## EXERCISE DESCRIPTION
Would you please return only the lines from the one with "Switch to the Share ribbon tab" through the last line of the records below, leaving the pictures out?

## Stored entries
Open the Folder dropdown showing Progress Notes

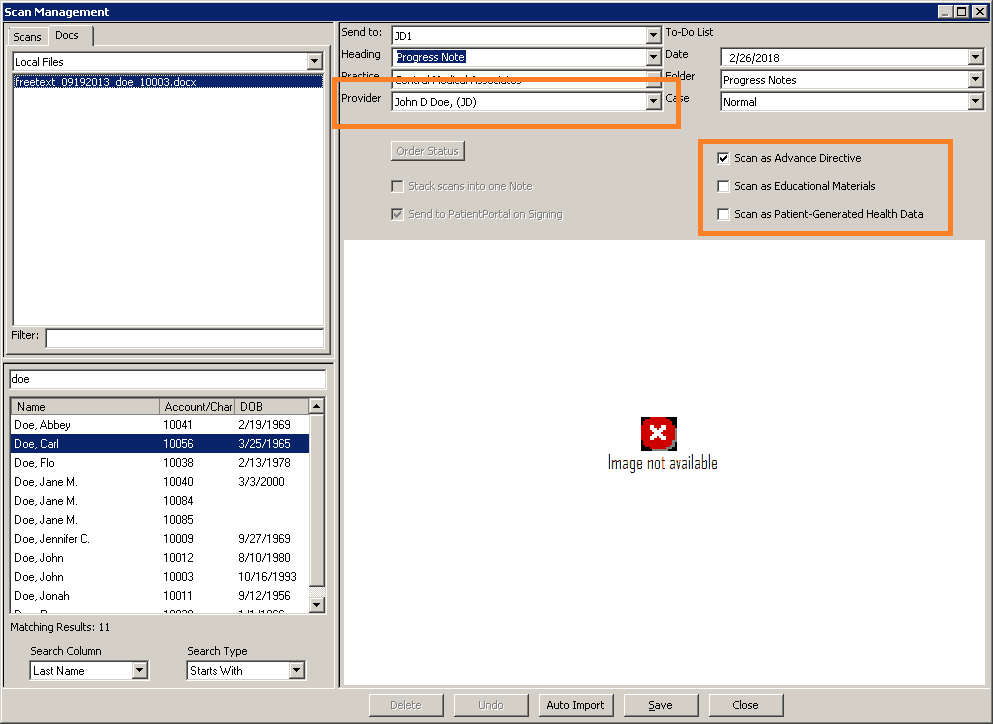coord(975,80)
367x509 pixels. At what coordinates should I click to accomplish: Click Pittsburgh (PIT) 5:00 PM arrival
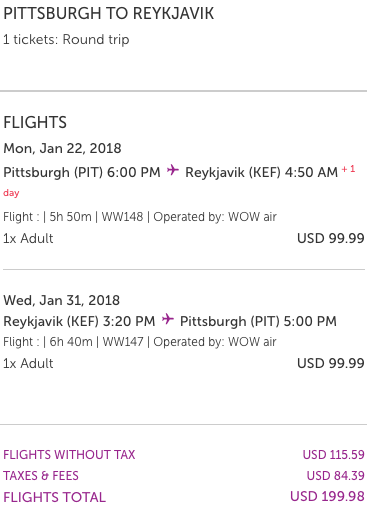(x=258, y=321)
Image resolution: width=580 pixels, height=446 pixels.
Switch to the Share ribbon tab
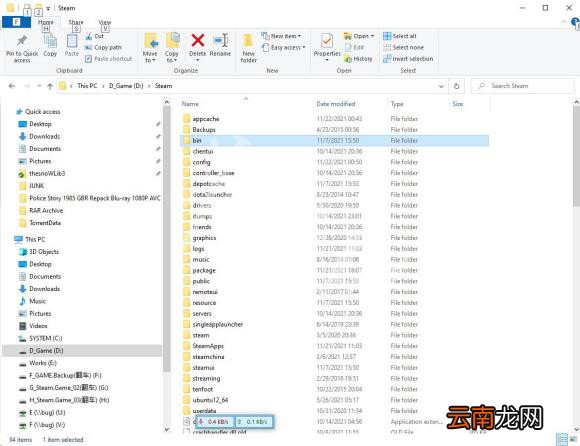[76, 22]
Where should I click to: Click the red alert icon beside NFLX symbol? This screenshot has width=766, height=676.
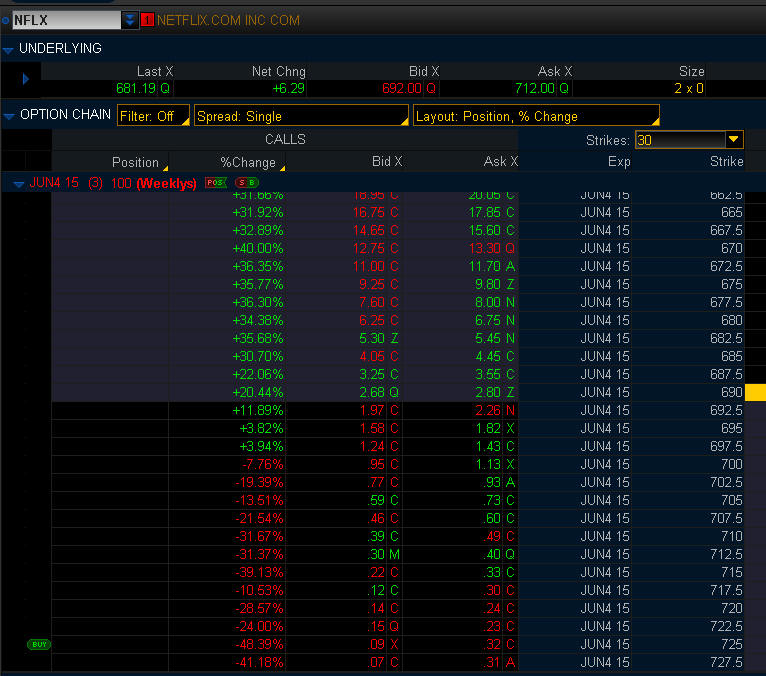pos(148,20)
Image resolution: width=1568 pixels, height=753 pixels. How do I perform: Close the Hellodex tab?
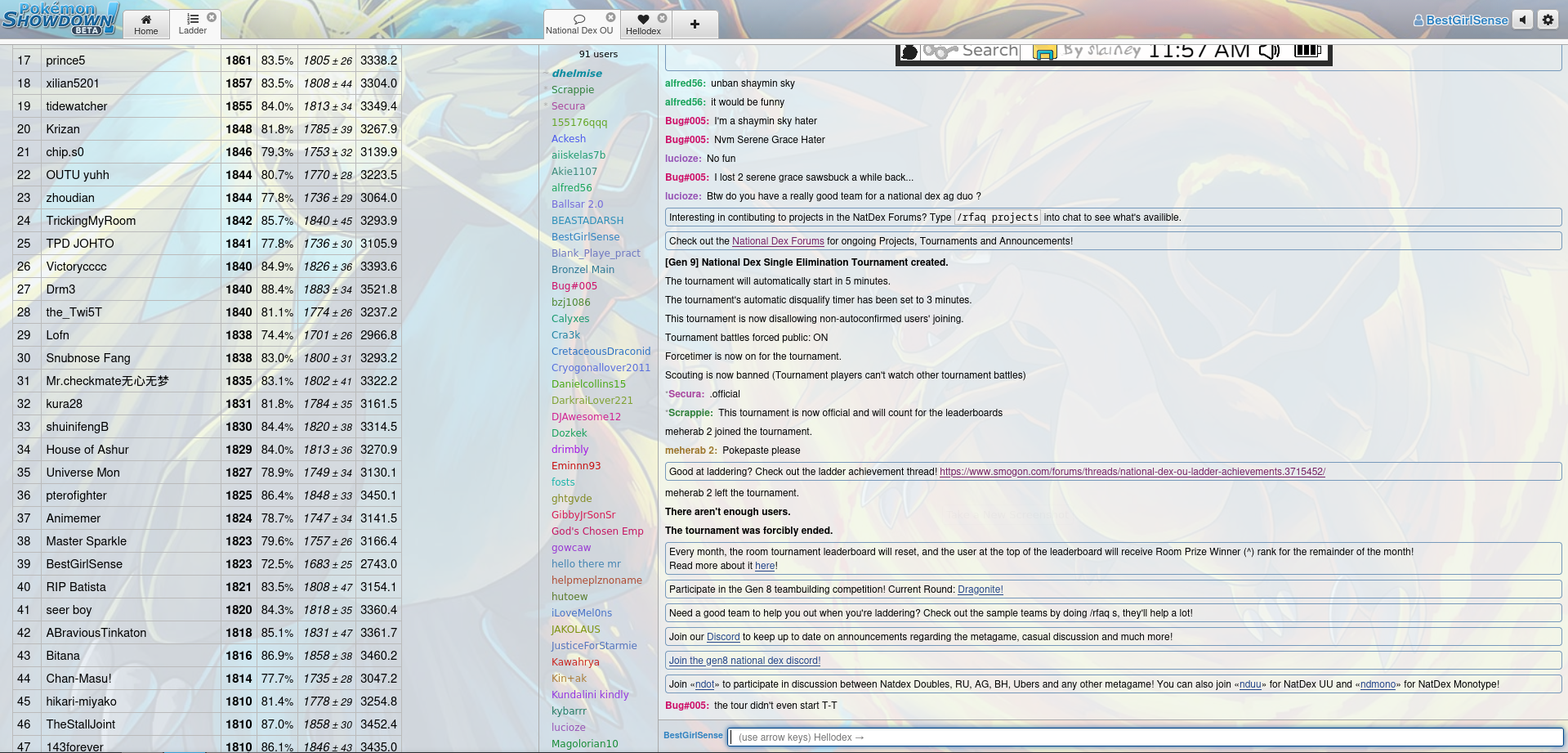tap(663, 18)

## EXERCISE RESPONSE
Switch to the Share ribbon tab
[76, 22]
Where should I click to: Click the red alert icon beside NFLX symbol? This screenshot has width=766, height=676.
pos(148,20)
Image resolution: width=1568 pixels, height=753 pixels. How do I perform: Close the Hellodex tab?
tap(663, 18)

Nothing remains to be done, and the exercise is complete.